*** EXTRACTED TEXT Section Begins ***

In the early 1920s, Dr. Linder was convicted of selling one morphine tablet and three cocaine
tablets to a patient who was addicted to narcotics. The Supreme Court overturned the
con-viction, declaring that providing an addicted patient with a fairly small amount of drugs is an
acceptable medical practice "when designed temporarily to alleviate an addict's pains." (Linder v.
United States.)
In 1962, the Court heard the case of a man who had been sent to the clink under a California
state law that made being an addict a criminal offense. Once again, the verdict was tossed out,
with the Supremes saying that punishing an addict for being an addict is cruel and unusual and,
thus, unconstitutional. (Robinson v. California.)
Six years later, the Supreme Court reaffirmed these principles in Powell v. Texas. A man who
was arrested for being drunk in public said that, because he was an alcoholic, he couldn't help it.

*** EXTRACTED TEXT Section Ends ***

_EXERCISE:_ Pick up the passage on Supreme Court addiction cases after its final sentence and carry it forward. The entries have nothing to do with the passage on Supreme Court addiction cases.

*** GIVEN RECORDS Section Begins ***

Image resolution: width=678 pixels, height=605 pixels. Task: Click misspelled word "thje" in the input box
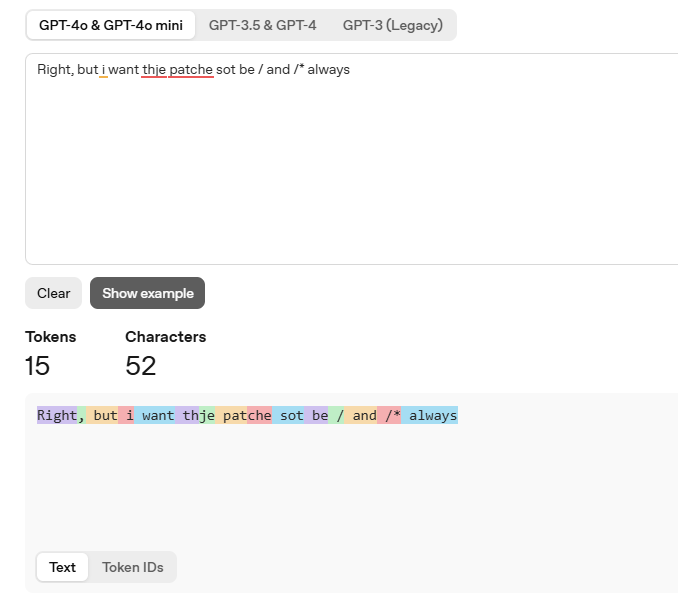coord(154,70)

*** GIVEN RECORDS Section Ends ***
*** GIVEN RECORDS Section Begins ***

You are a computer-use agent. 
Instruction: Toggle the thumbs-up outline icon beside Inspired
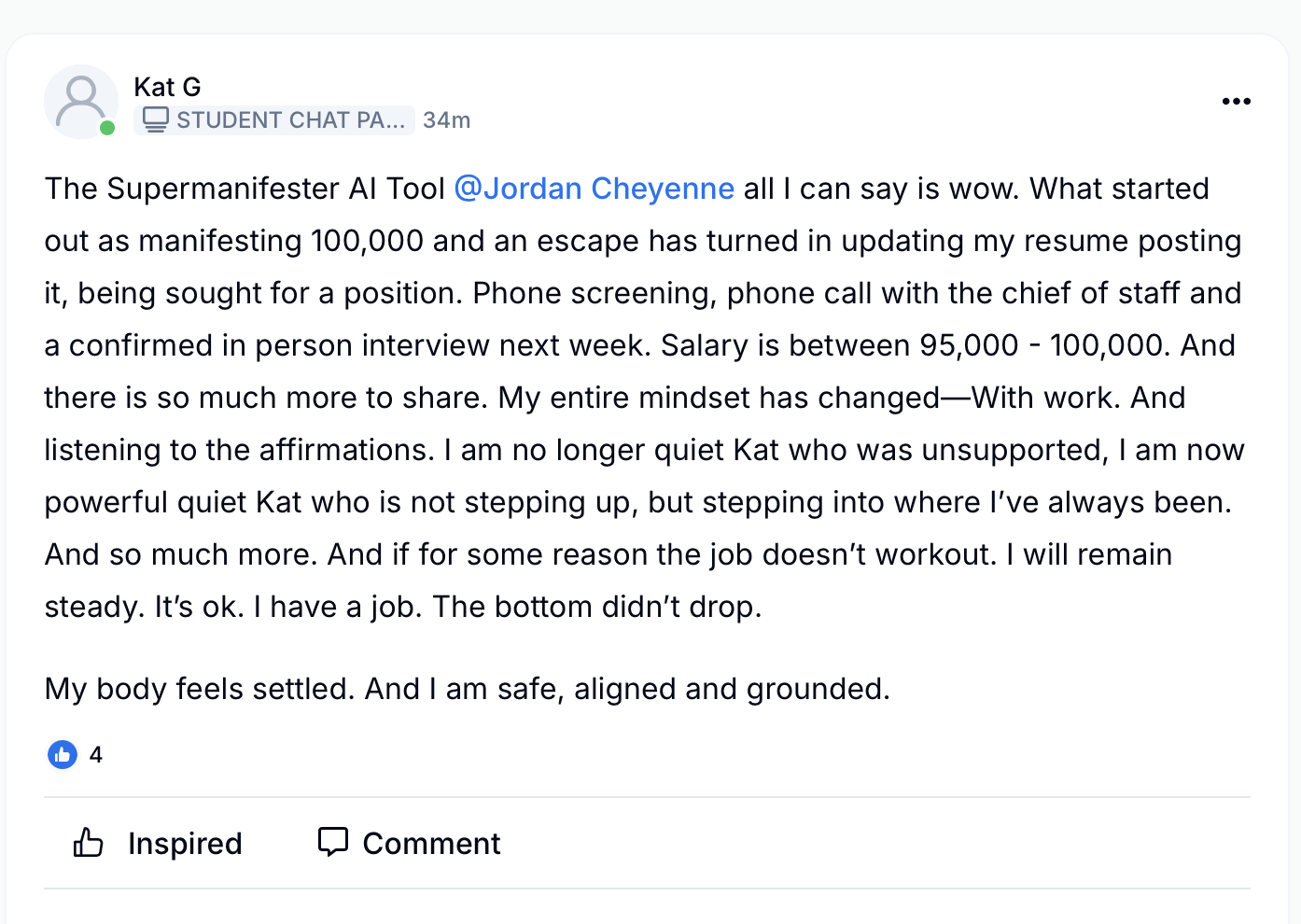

*** GIVEN RECORDS Section Ends ***

_RESPONSE FOR THIS EXERCISE:_
He invoked the Robinson decision as precedent. The Court upheld his conviction because It had
been based on an action (being wasted in public), not on the general condition of his addiction to
booze. Justice White supported this decision, yet for different reasons than the others. In his
concurring opinion, he expanded Robinson:
If it cannot be a crime to have an irresistible compulsion to use narcotics,... I do not see how
it can constitutionally be a crime to yield to such a compulsion. Punishing an addict for
using drugs convicts for addiction under a different name. Distinguishing between the two
crimes is like forbidding criminal conviction for being sick with flu or epilepsy, but
permitting punishment for running a fever or having a convulsion. Unless Robinson is to be
abandoned, the use of narcotics by an addict must be beyond the reach of the criminal law.
Similarly, the chronic alcoholic with an irresistible urge to consume alcohol should not be
punishable for drinking or for being drunk.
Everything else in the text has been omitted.